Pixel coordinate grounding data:
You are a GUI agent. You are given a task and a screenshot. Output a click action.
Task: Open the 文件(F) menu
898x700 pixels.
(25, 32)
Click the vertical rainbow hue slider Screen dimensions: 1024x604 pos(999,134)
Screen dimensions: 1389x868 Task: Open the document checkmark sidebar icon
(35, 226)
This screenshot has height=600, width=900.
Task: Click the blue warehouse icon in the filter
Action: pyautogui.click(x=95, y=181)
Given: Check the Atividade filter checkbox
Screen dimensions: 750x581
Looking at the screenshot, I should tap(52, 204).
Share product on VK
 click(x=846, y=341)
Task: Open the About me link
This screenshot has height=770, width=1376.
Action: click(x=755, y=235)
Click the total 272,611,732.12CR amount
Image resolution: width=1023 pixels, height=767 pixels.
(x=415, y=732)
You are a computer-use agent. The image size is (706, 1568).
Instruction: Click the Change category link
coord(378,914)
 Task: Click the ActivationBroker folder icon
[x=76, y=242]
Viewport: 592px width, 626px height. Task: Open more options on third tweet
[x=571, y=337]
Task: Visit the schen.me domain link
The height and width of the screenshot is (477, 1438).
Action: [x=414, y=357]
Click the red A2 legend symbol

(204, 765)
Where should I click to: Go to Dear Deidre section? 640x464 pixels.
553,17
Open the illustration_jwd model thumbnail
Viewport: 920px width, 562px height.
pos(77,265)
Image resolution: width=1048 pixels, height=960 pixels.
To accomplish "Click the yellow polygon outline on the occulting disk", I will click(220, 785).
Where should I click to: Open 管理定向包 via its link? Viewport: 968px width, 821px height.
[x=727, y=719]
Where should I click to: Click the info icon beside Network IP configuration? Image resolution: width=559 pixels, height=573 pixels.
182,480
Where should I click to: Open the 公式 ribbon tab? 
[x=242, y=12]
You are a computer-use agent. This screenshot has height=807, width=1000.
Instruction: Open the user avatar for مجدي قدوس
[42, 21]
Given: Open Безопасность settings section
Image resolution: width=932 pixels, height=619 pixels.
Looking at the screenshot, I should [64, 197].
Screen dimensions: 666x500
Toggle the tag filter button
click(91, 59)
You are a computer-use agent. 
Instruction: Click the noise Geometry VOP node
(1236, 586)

[TASK DESCRIPTION]:
Copy nothing beyond the line containing "You are a computer-use agent. The". Transcribe exactly from the first line of the entries down to that line, inclusive.

[RESULT]:
You are a GUI agent. You are given a task and a screenshot. Output a click action.
Task: Open the 文件(F) menu
898x700 pixels.
(25, 32)
Click the vertical rainbow hue slider Screen dimensions: 1024x604 pos(999,134)
Screen dimensions: 1389x868 Task: Open the document checkmark sidebar icon
(35, 226)
This screenshot has height=600, width=900.
Task: Click the blue warehouse icon in the filter
Action: pyautogui.click(x=95, y=181)
Given: Check the Atividade filter checkbox
Screen dimensions: 750x581
Looking at the screenshot, I should tap(52, 204).
Share product on VK
 click(x=846, y=341)
Task: Open the About me link
This screenshot has height=770, width=1376.
Action: click(x=755, y=235)
Click the total 272,611,732.12CR amount
Image resolution: width=1023 pixels, height=767 pixels.
(x=415, y=732)
You are a computer-use agent. The image size is (706, 1568).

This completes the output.